Racconta Mona Ilie, responsabile del servizio: “I nostri ragazzi, che hanno tra i 16 e i 19 anni, sono passati dall’avere delle giornate molto piene – tra scuola, lavoro, corsi di formazione – a giornate molto vuote. Solo due persone stanno continuando a lavorare, mentre per gli altri, che erano impiegati nella ristorazione, o studiavano o stavano per iniziare la formazione per lavorare nella GDO ora sono fermi. Il loro ritmo di vita è cambiato completamente”.

 

A cambiare è, in questo periodo, anche il lavoro degli operatori: quelli di “Radici”, infatti, sono appartamenti per l’autonomia quindi l’obiettivo del lavoro educativo è l’accompagnamento dei ragazzi all’indipendenza. Ora è tutto stravolto e gli educatori stanno mettendo in campo tantissime energie per sostenerli in questo momento così complicato. Agli operatori spetta, per esempio, il compito di motivarli quotidianamente, fin dalla sveglia del mattino, segnalandogli tante attività da fare: dai corsi online – tra cui quello di italiano per il lavoro di Work in Progress – ai laboratori o altro.
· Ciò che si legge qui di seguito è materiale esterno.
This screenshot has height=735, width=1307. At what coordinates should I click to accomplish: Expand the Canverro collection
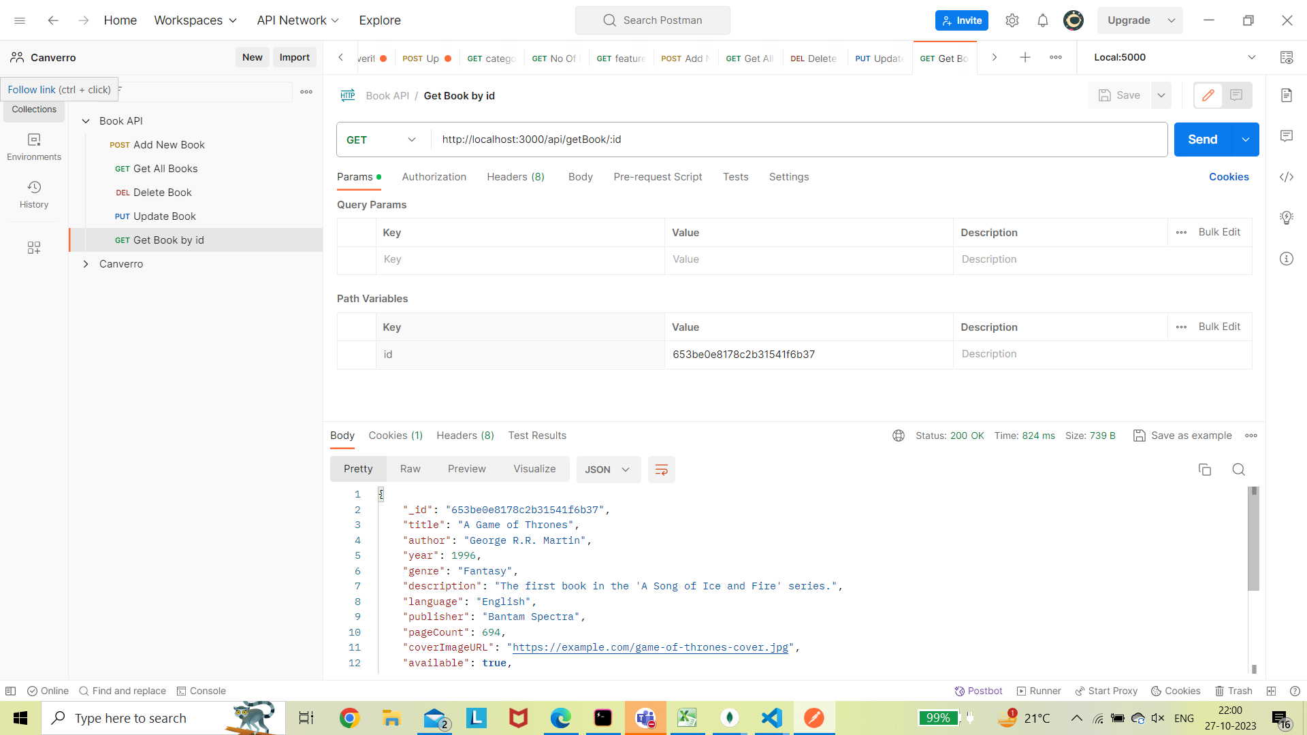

Ma non è sempre facile coinvolgerli: “Chi già prima più curioso, si informava e si impegnava lo fa anche adesso; gli altri invece hanno poca motivazione e fanno molta fatica”, spiega ancora Mona.

 

Inoltre – continua l’operatrice – non tutti hanno gli strumenti tecnologici per seguire la didattica a distanza. E poi c’è il problema della connessione, perché negli appartamenti non c’è il wi-fi. Ora dovrebbe arrivare un computer per ogni appartamento, ma se più ragazzi devono seguire corsi diversi che si svolgono in contemporanea, come si fa?”.

 

Anche la convivenza tra i ragazzi non è facile, se si considera che prima di essere accolti negli appartamenti, spesso non si conoscono tra loro e non è detto che poi vadano tutti d’accordo. Prima, avendo giornate molto impegnate, condividevano questo spazio di vita per poche ore al giorno, ora invece sono costretti a convivere 24 ore su 24.

 

Per quanto riguarda i ragazzi, non vedono l’ora che arrivi fase due per poter uscire, ma tra gli operatori non mancano le preoccupazioni: “Ora i ragazzi sono sotto controllo, li teniamo quasi sotto una campana di vetro e per tutelarli al massimo non li facciamo uscire nemmeno per fare la spesa, che portiamo noi, così come abbiamo organizzato a domicilio e in tutta sicurezza i colloqui con la psicologa o l’assistente sociale. Ma dopo potrebbe essere più difficile prenderci cura della loro salute. Noi diamo e daremo loro consigli e indicazioni e consegneremo tutti i dispositivi di protezione necessari, ma non potremo sapere dove andranno, chi vedranno e se li useranno. Anche perché, nonostante con loro parliamo molto della situazione e sappiano anche cosa sta succedendo nei loro paesi d’origine, sembrano non avere molta consapevolezza della gravità del momento. Per questo, a breve inizieremo un nuovo lavoro educativo con loro per affrontare la fase due”, spiega ancora la referente di Radici.

 

Certo le difficoltà non mancano ma, conclude Mona, occorre anche essere comprensivi: “Prima di essere albanesi, kosovari, pakistani o egiziani dobbiamo sempre avere in mente che sono degli adolescenti e che quindi stanno attraversando una fase della vita che è già difficile di per sé, in cui vogliono crearsi una loro autonomia che ora è inevitabilmente limitata”.